The trouble is that, unlike with EBV-infected tumors, sometimes we can find the virus in a patient with MS, but in a lot of cases we can’t. One hypothesis my lab is pursuing is that very few cells are infected with EBV, but it’s enough to cause sufficient inflammation to trigger the disease. However, right now, it’s difficult to definitively show exactly where EBV is in autoimmune disease and what it’s doing. This research is important because it will determine what the best therapeutic will be.

You’re also leading an NCI-funded team of scientists to explore the role of EBV in epithelial cancers. Why study epithelial cancers?

We understand a lot about how EBV infects lymphocytes, but EBV causes on the order of about 150,000 cases of epithelial cancer — meaning nasopharyngeal carcinomas and stomach cancer — every year. And we have very little understanding of why that happens, what the virus is doing in those cancers, or the best ways to treat EBV in that context.

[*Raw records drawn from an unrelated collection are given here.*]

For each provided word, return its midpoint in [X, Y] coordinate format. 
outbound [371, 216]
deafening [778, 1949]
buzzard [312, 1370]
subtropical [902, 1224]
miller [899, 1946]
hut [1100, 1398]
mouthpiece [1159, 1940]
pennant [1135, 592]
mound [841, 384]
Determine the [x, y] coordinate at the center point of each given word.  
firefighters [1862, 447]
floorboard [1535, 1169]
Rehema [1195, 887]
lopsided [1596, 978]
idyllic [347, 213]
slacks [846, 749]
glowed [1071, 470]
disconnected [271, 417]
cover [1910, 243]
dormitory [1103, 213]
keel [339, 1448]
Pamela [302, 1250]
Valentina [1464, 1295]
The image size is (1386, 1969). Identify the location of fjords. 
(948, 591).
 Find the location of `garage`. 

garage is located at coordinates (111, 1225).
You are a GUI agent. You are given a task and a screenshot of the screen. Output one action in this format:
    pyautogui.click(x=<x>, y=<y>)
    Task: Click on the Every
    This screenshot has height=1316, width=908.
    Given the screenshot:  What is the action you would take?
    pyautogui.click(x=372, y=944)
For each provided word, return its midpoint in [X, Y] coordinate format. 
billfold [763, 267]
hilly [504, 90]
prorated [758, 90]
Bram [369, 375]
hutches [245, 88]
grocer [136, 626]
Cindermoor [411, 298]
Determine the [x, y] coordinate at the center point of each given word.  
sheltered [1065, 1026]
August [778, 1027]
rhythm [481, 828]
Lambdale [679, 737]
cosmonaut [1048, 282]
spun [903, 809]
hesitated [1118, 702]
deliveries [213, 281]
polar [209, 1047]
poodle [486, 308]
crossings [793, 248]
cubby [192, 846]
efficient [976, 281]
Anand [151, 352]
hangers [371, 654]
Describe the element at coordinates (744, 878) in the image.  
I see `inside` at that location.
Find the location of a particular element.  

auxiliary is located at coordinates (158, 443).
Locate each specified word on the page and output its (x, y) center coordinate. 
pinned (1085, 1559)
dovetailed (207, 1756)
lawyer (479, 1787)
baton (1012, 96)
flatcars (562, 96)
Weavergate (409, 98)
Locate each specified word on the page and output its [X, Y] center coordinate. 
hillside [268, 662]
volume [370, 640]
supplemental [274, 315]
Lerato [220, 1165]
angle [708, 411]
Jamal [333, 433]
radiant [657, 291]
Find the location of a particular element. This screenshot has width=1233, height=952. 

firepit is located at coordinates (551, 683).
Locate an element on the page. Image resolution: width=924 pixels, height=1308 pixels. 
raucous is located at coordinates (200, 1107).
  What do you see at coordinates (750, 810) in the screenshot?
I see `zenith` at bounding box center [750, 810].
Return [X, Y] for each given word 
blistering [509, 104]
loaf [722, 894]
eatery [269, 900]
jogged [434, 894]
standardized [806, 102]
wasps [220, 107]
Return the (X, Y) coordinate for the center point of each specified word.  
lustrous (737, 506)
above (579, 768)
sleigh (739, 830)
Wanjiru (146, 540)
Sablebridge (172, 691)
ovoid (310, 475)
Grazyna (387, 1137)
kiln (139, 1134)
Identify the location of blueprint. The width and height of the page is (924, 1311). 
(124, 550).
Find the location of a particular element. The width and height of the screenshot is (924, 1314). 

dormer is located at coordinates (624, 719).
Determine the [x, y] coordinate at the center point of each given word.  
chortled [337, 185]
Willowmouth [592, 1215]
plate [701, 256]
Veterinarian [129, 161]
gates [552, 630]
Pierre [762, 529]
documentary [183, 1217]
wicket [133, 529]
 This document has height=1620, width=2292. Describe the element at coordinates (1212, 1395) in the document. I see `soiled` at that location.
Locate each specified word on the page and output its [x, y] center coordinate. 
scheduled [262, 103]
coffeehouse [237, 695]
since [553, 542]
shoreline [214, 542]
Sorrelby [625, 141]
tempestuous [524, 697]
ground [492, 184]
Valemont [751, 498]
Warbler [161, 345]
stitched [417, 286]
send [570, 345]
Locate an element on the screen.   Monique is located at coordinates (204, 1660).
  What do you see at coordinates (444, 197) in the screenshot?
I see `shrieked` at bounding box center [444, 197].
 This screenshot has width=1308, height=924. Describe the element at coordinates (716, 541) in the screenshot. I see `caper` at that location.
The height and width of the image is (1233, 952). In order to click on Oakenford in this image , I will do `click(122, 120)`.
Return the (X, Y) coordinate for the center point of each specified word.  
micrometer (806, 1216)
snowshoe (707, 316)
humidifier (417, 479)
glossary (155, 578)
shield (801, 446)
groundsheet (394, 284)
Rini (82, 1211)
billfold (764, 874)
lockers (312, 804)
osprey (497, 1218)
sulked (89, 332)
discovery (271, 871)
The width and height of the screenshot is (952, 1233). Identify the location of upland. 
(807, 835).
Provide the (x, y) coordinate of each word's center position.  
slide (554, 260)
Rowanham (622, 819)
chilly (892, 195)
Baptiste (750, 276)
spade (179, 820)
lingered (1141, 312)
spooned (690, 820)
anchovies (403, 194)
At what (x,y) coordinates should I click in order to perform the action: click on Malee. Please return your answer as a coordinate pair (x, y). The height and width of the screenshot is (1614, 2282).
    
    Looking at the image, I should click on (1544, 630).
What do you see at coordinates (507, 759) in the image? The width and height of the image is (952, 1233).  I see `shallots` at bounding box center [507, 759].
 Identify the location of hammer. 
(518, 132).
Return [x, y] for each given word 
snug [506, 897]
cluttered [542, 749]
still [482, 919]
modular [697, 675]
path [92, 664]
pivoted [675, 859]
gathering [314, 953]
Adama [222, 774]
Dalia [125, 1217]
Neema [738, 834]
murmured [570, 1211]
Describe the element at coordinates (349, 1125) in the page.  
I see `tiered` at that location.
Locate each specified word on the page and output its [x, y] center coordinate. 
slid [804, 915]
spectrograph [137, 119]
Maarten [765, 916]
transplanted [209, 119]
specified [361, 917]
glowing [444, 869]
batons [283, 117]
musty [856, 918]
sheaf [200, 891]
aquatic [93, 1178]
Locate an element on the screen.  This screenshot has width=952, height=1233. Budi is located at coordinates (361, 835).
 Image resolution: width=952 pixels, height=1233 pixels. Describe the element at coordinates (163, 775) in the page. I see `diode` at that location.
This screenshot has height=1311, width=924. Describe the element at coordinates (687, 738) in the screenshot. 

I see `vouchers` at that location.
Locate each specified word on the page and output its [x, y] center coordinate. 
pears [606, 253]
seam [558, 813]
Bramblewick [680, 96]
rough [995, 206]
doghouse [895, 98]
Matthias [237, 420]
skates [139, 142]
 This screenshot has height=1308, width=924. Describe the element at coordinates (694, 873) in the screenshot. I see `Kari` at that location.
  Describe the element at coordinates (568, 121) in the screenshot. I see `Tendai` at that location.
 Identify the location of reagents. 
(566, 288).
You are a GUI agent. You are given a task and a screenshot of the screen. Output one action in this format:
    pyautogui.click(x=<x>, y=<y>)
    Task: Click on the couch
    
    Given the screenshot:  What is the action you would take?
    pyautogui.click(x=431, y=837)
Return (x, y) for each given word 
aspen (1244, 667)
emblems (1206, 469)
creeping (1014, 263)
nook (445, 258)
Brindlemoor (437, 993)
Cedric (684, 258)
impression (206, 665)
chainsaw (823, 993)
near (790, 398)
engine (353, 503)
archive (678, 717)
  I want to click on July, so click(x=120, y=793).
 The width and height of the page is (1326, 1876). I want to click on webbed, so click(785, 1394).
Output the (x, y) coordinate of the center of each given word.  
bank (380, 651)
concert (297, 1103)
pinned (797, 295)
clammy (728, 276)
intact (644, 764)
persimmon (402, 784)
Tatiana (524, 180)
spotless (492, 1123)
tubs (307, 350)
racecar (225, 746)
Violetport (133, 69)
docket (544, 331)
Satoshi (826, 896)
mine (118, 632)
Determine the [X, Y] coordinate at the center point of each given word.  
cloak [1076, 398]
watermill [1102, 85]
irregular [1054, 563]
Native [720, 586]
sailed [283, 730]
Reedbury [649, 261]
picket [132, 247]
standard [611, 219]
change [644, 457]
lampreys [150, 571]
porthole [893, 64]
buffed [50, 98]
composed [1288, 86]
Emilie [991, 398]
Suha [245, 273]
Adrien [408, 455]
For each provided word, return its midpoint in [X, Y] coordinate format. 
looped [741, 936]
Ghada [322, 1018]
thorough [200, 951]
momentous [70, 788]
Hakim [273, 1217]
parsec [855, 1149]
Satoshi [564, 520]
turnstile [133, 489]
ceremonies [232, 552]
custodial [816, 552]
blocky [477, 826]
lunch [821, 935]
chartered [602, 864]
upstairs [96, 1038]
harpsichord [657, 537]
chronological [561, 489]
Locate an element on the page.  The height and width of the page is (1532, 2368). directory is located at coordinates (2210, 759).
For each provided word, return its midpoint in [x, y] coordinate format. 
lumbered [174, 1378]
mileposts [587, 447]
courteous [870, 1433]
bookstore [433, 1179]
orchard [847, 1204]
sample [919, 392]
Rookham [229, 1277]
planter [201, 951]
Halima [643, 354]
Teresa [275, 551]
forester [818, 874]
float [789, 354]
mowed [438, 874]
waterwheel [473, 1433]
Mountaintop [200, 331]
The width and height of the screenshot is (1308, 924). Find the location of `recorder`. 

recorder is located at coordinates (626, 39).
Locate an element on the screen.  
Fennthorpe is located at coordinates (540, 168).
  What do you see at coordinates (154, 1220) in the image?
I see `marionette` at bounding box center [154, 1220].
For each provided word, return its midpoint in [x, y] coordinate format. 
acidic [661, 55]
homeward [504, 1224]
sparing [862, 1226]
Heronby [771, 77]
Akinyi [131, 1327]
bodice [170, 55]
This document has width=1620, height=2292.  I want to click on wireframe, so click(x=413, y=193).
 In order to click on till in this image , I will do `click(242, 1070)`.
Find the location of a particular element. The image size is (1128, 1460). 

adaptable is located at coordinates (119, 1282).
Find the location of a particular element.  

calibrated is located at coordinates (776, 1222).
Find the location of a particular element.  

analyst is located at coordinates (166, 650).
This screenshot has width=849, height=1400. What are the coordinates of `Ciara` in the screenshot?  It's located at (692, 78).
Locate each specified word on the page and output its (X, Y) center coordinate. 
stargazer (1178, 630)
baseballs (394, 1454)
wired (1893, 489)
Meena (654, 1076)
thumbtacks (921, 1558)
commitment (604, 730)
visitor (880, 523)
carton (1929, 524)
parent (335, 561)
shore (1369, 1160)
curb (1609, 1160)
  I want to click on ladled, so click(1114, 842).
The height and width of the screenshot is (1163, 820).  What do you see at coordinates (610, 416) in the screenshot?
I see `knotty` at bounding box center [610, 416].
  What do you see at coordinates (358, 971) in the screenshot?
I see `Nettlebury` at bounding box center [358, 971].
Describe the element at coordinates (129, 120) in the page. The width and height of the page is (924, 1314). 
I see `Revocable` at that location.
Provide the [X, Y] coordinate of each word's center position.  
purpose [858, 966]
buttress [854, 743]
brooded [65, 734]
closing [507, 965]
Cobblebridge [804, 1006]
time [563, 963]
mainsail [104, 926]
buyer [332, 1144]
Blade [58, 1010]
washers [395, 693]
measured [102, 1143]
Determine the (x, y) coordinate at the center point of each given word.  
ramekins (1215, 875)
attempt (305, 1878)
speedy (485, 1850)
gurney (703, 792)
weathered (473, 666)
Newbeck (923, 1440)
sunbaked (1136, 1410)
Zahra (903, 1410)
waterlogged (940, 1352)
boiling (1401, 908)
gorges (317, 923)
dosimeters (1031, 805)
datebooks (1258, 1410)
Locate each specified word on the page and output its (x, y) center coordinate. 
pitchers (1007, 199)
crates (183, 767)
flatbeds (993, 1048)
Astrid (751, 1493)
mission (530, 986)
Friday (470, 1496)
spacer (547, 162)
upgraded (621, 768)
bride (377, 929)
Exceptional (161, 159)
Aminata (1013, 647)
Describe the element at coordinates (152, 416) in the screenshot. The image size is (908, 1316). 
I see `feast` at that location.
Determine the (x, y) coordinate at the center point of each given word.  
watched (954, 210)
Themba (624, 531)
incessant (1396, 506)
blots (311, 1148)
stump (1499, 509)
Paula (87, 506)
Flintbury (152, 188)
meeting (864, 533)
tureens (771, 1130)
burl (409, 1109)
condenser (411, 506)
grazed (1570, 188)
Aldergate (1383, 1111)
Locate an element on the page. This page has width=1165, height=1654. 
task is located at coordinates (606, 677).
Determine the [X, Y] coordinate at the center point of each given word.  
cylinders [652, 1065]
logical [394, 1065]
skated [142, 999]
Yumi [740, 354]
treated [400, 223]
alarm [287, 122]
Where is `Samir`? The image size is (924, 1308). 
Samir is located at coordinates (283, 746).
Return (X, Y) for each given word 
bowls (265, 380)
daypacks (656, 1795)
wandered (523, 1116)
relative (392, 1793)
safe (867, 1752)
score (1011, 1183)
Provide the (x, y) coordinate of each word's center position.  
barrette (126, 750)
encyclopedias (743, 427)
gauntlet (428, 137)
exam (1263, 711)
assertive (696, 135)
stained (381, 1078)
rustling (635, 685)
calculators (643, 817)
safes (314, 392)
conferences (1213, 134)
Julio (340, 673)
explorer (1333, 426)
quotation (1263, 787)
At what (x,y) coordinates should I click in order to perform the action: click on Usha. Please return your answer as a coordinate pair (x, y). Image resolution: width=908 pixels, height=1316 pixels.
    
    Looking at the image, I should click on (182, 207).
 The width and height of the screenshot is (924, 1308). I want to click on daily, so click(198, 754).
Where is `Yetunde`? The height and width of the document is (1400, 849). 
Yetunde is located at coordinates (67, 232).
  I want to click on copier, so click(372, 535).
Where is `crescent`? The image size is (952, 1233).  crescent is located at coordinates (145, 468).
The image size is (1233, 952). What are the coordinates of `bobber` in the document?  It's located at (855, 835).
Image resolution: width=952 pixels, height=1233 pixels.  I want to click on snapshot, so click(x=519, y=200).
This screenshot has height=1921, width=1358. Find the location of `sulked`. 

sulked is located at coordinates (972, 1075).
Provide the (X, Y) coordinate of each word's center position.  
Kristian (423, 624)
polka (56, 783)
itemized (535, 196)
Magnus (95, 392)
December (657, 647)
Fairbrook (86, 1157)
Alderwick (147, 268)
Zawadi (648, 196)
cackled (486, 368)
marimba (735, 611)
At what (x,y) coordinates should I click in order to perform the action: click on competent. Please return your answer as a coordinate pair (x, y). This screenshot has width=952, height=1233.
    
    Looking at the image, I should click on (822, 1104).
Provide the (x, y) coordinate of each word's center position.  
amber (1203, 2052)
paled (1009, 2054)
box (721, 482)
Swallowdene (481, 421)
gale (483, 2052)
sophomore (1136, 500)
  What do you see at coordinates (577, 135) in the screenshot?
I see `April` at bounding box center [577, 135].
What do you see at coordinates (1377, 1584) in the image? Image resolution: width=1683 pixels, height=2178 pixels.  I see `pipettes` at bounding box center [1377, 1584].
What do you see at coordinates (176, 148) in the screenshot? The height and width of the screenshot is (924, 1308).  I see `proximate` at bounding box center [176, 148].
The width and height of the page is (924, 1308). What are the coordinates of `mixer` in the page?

For this program we built a multidisciplinary team that is well-situated to invent new small-molecule drugs and identify the right combination of drugs to treat EBV-epithelial cancers. EBV-infected cancer has allowed us to be very precise because we can target the virus. With this sort of precision medicine, you can reduce a lot of the off-target side effects and resistance issues that you see with other treatments like some of the more severe chemotherapeutics.

What excites you most about where EBV research is headed?

I think we are in the chase for a cure. This opportunity to target EBV across a number of different diseases is what keeps me wanting to get back to work, day after day. If we can eliminate the virus or eliminate the activity of the virus, we can cure a lot of disease.